●「お爺ちゃん先生、これなんかね?」。それを聞いてほかの童も聞く、「なんだかね」「へんな絵だね」
●爺さんは小さく頷くだけで何も言わない。
●年上の男の童が屈みこんで逆立ちするように見上げた。「爺さん、こりゃ日本地図かね。そうも、逆さまに吊ってああが。まちごうちょうぞ」
●爺さんは微笑むだけだ。
●童がじっと見た。「そうだも、日本列島にも見えが。そげでも、なんか変だよな。周りも変だし、どこかよその列島か島みたいだわ」
そうだな、たしかに、面白い恰好をしちょうな。でもな、みんなが知っちょう、日本列島の地図だ。そうも日本海を挟んでアジア大陸も描いてああが。

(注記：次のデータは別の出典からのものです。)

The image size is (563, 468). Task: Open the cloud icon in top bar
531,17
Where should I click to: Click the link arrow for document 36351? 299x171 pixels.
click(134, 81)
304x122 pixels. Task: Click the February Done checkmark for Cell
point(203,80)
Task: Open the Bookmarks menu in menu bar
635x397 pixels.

●爺さんは、行儀よく座った童たちのところに行き、地図帳を開いた。
●小学生の三年生以上の童は一斉に、「そうよ、こうが日本よ」「あぁが地図は、ちがっちょう」と笑った。つられて小さな童も笑う。
爺さんは思った、わしも地球は丸いと教えられ、地球義を見た時は驚いた。そげなことはない、落ちてしまうがと言った。
●爺さんは孫娘が使った地球儀を差し出し、置台を上にした。
こげして見りゃあ、掛けてある地図と一緒だが。よう見いだわ。
●「爺さん、そりゃ間違いだわ。逆さまだ。北海道が上で、九州が下だ。北極が上、南極が下。そげだと習ったけん」
●爺さんは思う、そうが、教育の間違いだ。子供の想像力を狭くし、発想力を奪う。地図に上下はなく、便宜的に定めただけなのだ。それだけでない。概念も固定する。爺さんは、吊るした地図に目をやった。
よーく、見るだわ。日本は島国とちごうて大陸や朝鮮半島とつながっているように見えんか。日本海は大きな湖に見えだろう。実際にな、人類が生まれる前は繋がちょった。マンモスの化石が見つかったのも、繋がちょったからだ。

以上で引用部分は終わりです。